True Crime Vol. XXXII: “Dr.Death” Harold Shipman

By: Kendall Zuniga

A doctor’s job is to help people in times of need and vulnerability, but that wasn’t the case with Harold Shipman also known as “Dr. Death ”. Between the years 1975 and 1998 Shipman is alleged to have killed over 250 people but was only convicted of 15 murders. 

Harold Shipman was born in Nottingham, England in 1946 and was known to be a promising young student and excelled in sports, rugby in particular. This all changed when at the age of 17 Shipman’s mother, Vera, was diagnosed with lung cancer. As Vera lay in her hospital bed, Shipman would closely observe how the doctor soothed his mothers pain by the use of administering morphine to her. It was later speculated that this would be the moment that inspires the sick and twisted mind of “Dr. Death ” to start his spree of killing. 

Shipman went on to study medicine at the Leeds University Medical School and graduated in the year 1970 as a junior doctor but quickly became a general practitioner at a medical center in West Yorkshire, England. Six years later he was found guilty of forging prescriptions for Demerol, an opioid used to treat severe pain, he was fined, fired from his job and was required to attend a rehabilitation clinic in York, England.

March of 1975 would be the year Harold Shipman took the life of his patient, 70-year old Eva Lyons the day before her 71st birthday, injecting a lethal dosage of Diamorphine into her bloodstream and killing her. Though Shipman was fired from his previous job that same year, he was not removed from the General Medical Council but yet instead received a warning letter. It is rumored that Shipman had killed 71 patients at his former practice and the remainder while operating his one man practice. Of his victims, 171 were female and only 44 were male.

In 1998, Harold Shipman’s killing spree would come to an end, at least that’s what you’re thinking now. When undertakers in his community became suspicious of the number of his patients who were dying, finding that his death rates were about 10x higher than the death rates of their own patients, a police investigation was ordered to be carried out but failed due to the the most basic of checks. Police hadn’t looked at shipman’s criminal records, resulting in “Dr. Death” to continue his spree of murders until later that year in 1998.

In August of 1998, Shipman’s crimes had been discovered after he made the mistake of trying to forge the will of one of his victims. His last victim happened to be Kathleen Grundy, Former mayor of Shipman’s town, Hyde. Grundy’s body was exhumed from its grave and was found with diamorphine in her muscle tissues. Shipman was arrested on September 7 of that same year.

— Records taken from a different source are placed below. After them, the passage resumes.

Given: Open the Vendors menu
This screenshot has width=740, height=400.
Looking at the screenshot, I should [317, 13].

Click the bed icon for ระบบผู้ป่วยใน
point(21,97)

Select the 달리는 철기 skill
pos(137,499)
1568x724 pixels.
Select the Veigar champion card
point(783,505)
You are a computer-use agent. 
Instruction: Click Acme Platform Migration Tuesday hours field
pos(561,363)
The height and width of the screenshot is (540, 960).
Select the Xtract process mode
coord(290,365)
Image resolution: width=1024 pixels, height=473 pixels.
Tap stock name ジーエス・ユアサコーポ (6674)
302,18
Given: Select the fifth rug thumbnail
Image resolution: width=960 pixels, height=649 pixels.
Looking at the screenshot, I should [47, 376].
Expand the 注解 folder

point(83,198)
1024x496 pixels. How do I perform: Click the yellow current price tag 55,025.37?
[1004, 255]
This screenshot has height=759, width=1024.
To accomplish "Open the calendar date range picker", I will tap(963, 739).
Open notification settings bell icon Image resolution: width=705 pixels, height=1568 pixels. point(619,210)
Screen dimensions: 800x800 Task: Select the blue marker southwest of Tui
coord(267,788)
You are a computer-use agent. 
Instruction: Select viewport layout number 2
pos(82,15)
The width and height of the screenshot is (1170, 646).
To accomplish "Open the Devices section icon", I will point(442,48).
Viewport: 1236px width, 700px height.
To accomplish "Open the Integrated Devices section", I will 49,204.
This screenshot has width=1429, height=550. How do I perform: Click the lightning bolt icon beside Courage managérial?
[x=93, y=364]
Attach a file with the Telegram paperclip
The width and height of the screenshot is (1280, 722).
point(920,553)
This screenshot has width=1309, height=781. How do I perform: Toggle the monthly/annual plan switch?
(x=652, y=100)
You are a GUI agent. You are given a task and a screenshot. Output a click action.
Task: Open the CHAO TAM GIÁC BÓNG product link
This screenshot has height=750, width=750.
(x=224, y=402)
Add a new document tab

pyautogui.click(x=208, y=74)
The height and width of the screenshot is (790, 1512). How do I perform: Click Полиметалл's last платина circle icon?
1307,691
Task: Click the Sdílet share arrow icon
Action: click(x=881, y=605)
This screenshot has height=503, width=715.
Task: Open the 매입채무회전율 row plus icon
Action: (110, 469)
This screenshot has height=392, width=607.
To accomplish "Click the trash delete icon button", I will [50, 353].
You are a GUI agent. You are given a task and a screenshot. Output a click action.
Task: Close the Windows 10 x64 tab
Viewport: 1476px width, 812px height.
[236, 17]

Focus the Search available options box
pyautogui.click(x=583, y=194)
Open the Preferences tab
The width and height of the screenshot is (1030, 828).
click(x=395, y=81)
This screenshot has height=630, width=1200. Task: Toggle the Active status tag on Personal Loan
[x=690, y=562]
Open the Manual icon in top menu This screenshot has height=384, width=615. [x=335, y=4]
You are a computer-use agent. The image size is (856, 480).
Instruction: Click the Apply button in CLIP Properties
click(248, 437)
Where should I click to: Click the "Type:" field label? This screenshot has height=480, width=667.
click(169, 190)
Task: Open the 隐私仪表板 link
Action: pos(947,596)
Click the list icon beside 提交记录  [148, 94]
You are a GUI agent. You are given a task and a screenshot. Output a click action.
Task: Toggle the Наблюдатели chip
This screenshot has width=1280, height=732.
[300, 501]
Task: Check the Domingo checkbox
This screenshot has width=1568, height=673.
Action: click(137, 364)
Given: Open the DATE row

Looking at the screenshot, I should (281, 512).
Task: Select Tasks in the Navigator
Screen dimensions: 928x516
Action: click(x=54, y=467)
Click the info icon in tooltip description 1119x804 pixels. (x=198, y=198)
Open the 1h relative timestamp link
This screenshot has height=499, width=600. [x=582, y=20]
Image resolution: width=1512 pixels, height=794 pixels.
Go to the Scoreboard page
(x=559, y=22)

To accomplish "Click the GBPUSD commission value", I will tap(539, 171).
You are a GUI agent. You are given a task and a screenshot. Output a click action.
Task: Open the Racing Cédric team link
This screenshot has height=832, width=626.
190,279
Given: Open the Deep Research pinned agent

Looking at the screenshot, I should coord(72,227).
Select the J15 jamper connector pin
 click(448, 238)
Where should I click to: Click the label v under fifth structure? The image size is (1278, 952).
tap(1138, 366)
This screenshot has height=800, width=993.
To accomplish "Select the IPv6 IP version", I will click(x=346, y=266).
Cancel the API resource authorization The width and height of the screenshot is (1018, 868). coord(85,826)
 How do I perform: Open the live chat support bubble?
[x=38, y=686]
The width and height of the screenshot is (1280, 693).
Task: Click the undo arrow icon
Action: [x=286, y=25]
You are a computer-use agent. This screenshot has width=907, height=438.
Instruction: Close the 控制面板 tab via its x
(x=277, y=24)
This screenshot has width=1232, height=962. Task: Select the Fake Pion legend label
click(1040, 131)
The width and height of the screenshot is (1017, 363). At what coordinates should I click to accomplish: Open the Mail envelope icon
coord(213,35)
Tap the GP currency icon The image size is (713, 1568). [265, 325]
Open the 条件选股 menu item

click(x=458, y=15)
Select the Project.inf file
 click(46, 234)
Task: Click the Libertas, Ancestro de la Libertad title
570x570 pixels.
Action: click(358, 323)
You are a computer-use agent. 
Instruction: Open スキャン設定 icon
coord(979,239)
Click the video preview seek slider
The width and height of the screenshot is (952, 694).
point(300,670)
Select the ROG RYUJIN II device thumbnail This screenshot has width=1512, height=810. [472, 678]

Police verified 14 other cases where shipman had given lethal doses of diamorphine, falsely registered the patients deaths, and tampered with their medical history. Police could only charge him with 15 murders but it has been estimated that his kill count is anywhere between 250 and 450 victims.

In the year 2000, Harold Shipman was given life imprisonment with the recommendation of never being released. Harold was incarcerated in a Manchester prison before being moved to Wakefield prison where he eventually took his own life. The day before his 58th birthday, Shipman was found hanging in his cell. To this day no one really knows the true reason as to why he committed these murders, some speculate that it was a way to avenge his mother.